BASINA VE KAMUOYUNA

Bugün 20 Haziran Dünya Mülteciler günü. İç ve dış savaşlardan kaynaklı olarak silahlı çatışma bölgelerinden daha güvenli bölgelere geçmek isteyen, ekonomik ve politik sebepler nedeniyle dünyanın pek çok yerinde insanlar dış göç ve iç göçle yaşam alanlarını değiştirmek zorunda kalmaktadır. 2011 yılında Suriye iç savaşının başlaması, DAİŞ in Kürdistan topraklarına saldırması ile birlikte Kürdistan ve Türkiye büyük bir göç dalgası ile karşılaşmıştır. Bugün tüm dünyada yerinden, evlerinden edilen, mülteci haline gelen insan sayısında büyük artış gerçekleşmiştir. 2022 yılı itibariyle tüm dünyada 300 milyona yakın göçmen bulunmaktadır. Göçmenler; savaştan kaçmak, yoksulluk ve baskılardan kurtulmak, hayatta kalmak için göç etmek zorunda kalıyorlar. Devletlerin savaş politikaları, siyasi baskılar, şiddet ve ayrımcılığa maruz kalma, ekonomik ve ekolojik krizin yarattığı açlık ve yoksulluk gibi nedenlerle ülkelerini terk eden göçmenler,  gittikleri ülkelerde de şiddet görmeye ve haklarından mahrum bırakılmaya devam ediliyorlar. Şüphesiz mevcut hak ihlallerinden ve şiddetten en çok etkilenen kadınlar ve kız çocuklarıdır. Dünyadaki mültecilerin-sığınmacıların yaklaşık yarısını oluşturan kadınlar ve kız çocuklarının toplumsal cinsiyete dayalı çok ciddi şiddet biçimleriyle ve sorunlarla karşılaştıkları görülmektedir. Göç yolunda göç edilen ülkede kadınlar şiddetin her türlüsüyle karşı karşıya kalmaktadır. Günlük hayatta cinsel istismar, taciz ve tecavüz tehdidinin yanı sıra fuhuşa zorlanmak,  istemedikleri kişilerle zorla evlendirilmek gibi istismarlara maruz kalmaktadırlar. Mülteci olmanın, savaştan, zulümden kaçmış olmanın tüm dezavantajlı durumlarıyla her türlü cinsel şiddet türüyle karşı karşıyadırlar. Ekonomik krizlerden kaynaklı yoksullaşmayı yine en derin şekilde hisseden ve yaşayanlar mülteci kadınlardır. Mülteci kadınlar yoksulluk ve statüsüzlükten kaynaklanan yedek iş gücü, enformel ve güvencesiz işlerde istihdam edilmişlerdir. Mobbing şiddet ve istismar döngüsünde ucuz iş gücü olarak çalıştırılmak şiddetin bir başka boyutudur. Mülteci kadınlar için başka bir önemli sorun ise anadildir. Bu durum kadınların günlük hayatta kendilerini daha güvensiz hissetmelerine yol açmaktadır, şiddet gördüklerinde başvurabilecekleri alternatif dayanışma zeminlerin oluşmasını engellemektedir.

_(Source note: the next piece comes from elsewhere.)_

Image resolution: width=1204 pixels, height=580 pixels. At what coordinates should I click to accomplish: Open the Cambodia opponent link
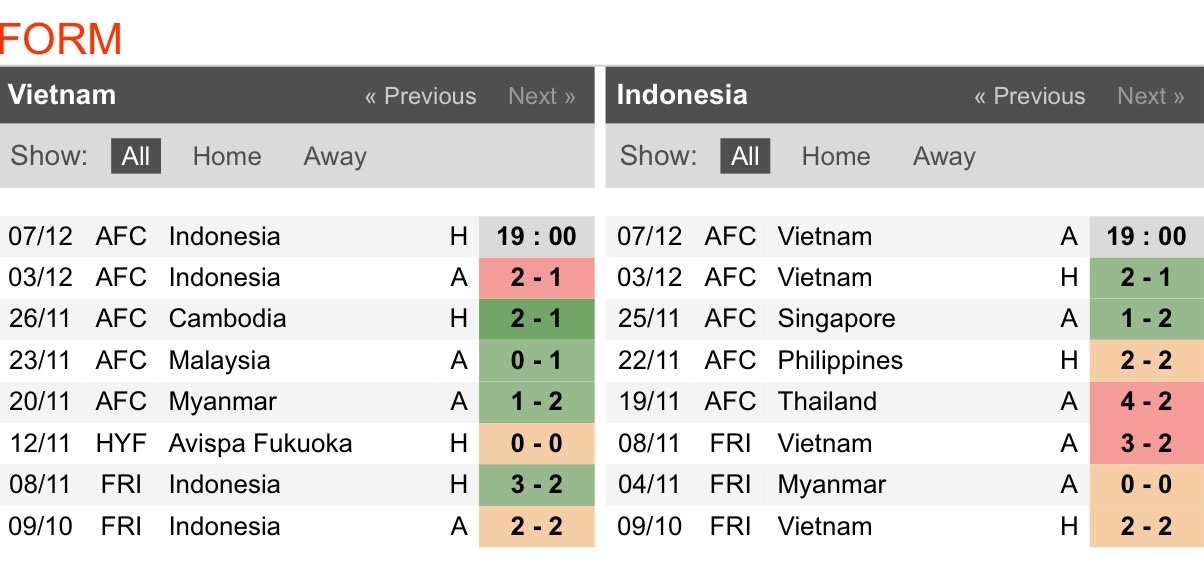pyautogui.click(x=227, y=319)
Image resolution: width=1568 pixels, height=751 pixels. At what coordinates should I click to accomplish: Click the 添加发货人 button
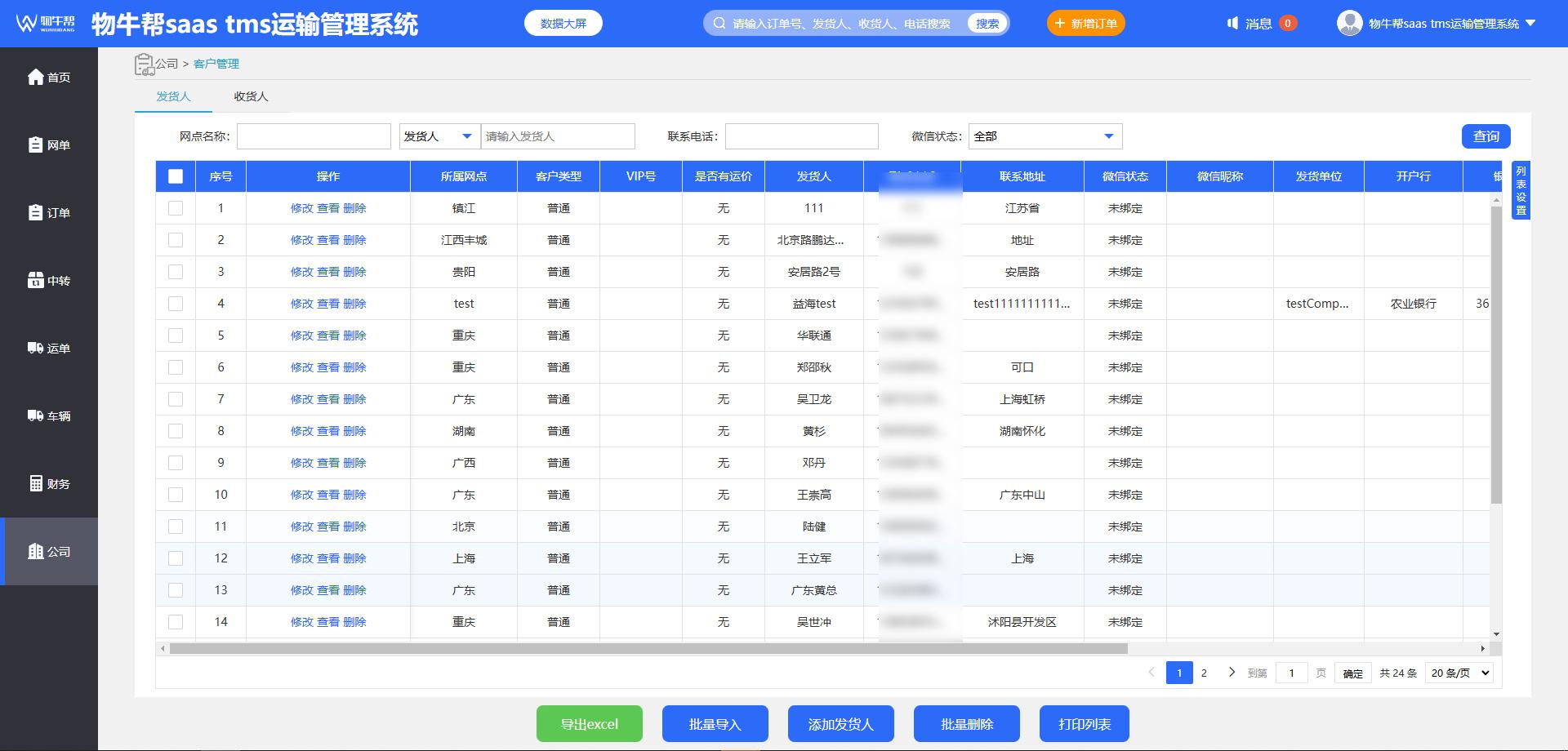(840, 724)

Mülteciler-sığınmacılar çoğu zaman mevcut iktidarın siyaset anlayışında birer politika malzemesi olarak kullanılmakta ve bir argüman haline getirilmektedir. Yine aynı şekilde iktidara muhalefet etmek isteyen diğer benzer ittifakların karşı bir politika malzemesi olarak kullanması nedeniyle ırkçı ve nefret söylem-eylemlerine maruz kalan mülteciler hedef edilmektedirler. Türkiye’ye göçmek zorunda kalan sığınmacıların gelme süreçleri dünya devletlerinin iktidar savaşının sonucudur. Bundan dolayıdır ki mülteci-sığınmacı sorunu değil, devletlerin savaş sorunu tartışılmalıdır.  Göçmen-Sığınmacı sorunu değil Göçmen-Sığınmacı politikaları sorunları sonucu kadınlar, kız çocukları birçok hak ihlaline maruz kalmaktadır. Türkiye’nin savaş politikaları Rojava’da demografyayı değiştirme girişimleri, DAİŞ e olan ideolojik yaklaşım mevcut göçmen krizini derinleştirerek bir insan hakları sorunu haline getirmiştir.Kürt halkına ve onun topraklarına dönük olarak Kürdistan’da Kürtlerin yaşadığı bölgelerde savaş çığırtkanlığını ve bölge genelinde de yayılmacı ve saldırgan dış politikasını sürdürmekte olan iktidar bölgedeki mülteci krizinin esas sorumlusudur. Koz olarak kullanılan göçmenler bugün Türkiye sınırlarında bir insanlık dramı olarak derin hak ihlallerine maruz kalmaktadırlar. Ortadoğu’da demokratik modernitenin bir yaşam inşası olarak 3.yolun esas alınması, Kürt sorununun çözülerek demokratik ulus ilkesine göre yaşamın kurulması mevcut mülteci-sığınmacıların yaşamış olduğu sorunlarının panzehiri olacaktır. Tüm halkların sömürüsüz bir arada yaşaması için tüm kamuoyunun göçmen politikalarına insan hakları temelinde yaklaşım göstermesi farkındalık yaratması demokrasinin temel gereklerindendir. Bu temelde sosyal medyadaki söylemler ve siyasilerin beyanlarındaki ırkçı nefret söylemlerinin teşhir edilmesi, demografik değişim ve asimilasyon politikasından uzak, statülü olarak yerleştirilmesi, göçmenlerin-sığınmacıların eğitim, sağlık, adalete erişim, güvenceli çalışma, barınma gibi haklarının sağlanması, haksız gözaltılar ve sınırdışı uygulamalarının son bulması, göçmenlerin-sığınmacıların ucuz iş gücü muamelesi görmesinin engellenmesi, göçmen-sığınmacı kadınların maruz kaldığı erkek şiddetini bir zulüm çeşidi olarak görüp iltica nedeni olarak kabul eden İstanbul Sözleşmesi uygulanması için daha çok mücadele etmemiz gerektiğini vurguluyor kadın dayanışmasını büyütmek için tüm kadın örgütlerine çağrı yapıyoruz.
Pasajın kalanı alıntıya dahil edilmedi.